Segunda-feira passada, estreou Garota do Momento, assinada por Alessandra Poggi, autora de Além da Ilusão, novela que tanto comentei aqui no blog.  Começo dizendo que estou gostando bastante da novela, por isso, estou atrasada com os capítulos de Corpo à Corpo.  Tenho críticas à novela?  Sim, já tenho algumas, mas como sei que outros posts virão, vou desenvolvendo mais ideias depois.  De qualquer maneira, este é um post de avaliação inicial e começará com um resumo da trama do núcleo central.

A história começa no ano de 1942, com Clarice (Carol Castro), uma jovem viúva, partindo de Petrópolis para o Rio de Janeiro com o objetivo de expor suas pinturas.  Ela deixa para trás a filha Beatriz, de 4 anos, sob a guarda da avó paterna, que cuida de um orfanato.  No Rio, Clarice conhece Juliano (Fábio Assunção), um homem rico, herdeiro da Perfumaria Carioca, que se apaixona por ela, mas a mãe do sujeito, Maristela (Lilia Cabral), não aceita o fato dele querer se casar com uma mulher que já tem uma filha.

Juliano enfrenta a mãe, mas eis que uma antiga amante, a vedete Valéria (Julia Stockler), aparece com a filha que teve com ele exigindo o reconhecimento da criança, que tem grave doença cardíaca, e compensações, ou fará um escândalo.  Juliano tem uma discussão violenta com a ex-amante e a mata por acidente.

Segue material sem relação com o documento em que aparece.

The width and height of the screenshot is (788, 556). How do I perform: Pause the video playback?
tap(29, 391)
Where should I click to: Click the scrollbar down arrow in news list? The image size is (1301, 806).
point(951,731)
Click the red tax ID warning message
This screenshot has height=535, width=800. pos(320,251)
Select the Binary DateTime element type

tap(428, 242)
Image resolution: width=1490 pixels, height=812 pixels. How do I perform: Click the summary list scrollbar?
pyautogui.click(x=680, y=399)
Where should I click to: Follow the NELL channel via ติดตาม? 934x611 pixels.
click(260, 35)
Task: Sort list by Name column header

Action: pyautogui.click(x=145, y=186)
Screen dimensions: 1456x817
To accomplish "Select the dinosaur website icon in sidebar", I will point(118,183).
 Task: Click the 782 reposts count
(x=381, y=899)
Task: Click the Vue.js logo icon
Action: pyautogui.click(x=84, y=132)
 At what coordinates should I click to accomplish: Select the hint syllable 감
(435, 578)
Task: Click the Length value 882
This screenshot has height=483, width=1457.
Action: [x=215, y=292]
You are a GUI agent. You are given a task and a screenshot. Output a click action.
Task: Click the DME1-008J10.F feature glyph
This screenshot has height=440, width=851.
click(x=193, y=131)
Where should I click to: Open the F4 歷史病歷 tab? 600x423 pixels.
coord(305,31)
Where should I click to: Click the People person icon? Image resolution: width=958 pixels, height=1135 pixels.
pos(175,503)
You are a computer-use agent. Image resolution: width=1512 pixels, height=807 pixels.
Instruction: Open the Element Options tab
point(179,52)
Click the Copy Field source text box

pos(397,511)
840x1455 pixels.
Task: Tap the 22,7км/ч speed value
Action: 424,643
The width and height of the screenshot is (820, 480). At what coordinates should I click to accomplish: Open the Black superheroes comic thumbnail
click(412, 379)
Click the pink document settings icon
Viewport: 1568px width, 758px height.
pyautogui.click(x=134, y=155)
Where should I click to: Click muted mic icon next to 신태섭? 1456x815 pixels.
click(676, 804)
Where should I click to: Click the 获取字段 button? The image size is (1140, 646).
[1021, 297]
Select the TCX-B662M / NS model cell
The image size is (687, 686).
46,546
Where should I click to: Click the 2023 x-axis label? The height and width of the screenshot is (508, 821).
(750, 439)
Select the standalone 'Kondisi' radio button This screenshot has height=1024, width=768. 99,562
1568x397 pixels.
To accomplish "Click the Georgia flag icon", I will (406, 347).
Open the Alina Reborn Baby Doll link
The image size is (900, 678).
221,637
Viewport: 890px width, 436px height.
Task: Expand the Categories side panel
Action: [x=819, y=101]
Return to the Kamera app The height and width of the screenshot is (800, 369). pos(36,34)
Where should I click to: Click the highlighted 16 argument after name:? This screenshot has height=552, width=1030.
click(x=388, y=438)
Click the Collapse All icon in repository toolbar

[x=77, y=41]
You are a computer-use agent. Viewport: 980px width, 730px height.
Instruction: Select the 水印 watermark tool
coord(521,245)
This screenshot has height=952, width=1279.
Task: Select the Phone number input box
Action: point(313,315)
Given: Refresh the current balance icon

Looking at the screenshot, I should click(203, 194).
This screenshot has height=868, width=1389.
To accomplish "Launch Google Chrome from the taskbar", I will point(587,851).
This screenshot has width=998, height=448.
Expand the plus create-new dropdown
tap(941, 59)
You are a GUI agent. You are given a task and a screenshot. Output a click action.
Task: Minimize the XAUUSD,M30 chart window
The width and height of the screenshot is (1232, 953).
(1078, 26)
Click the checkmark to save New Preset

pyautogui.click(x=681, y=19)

Clarice chega na hora e testemunha a cena do crime.  Transtornada, a mulher sai correndo e é atropelada por um bonde.  Maristela consegue se livrar do corpo de Valéria, enganar a mãe da vedete (Bete Mendes) e se apaixona pela neta, que tem a mesma doença de sua filha que faleceu.  Disposta a matar Clarice, ela muda de planos ao descobrir que a mulher perdeu a memória.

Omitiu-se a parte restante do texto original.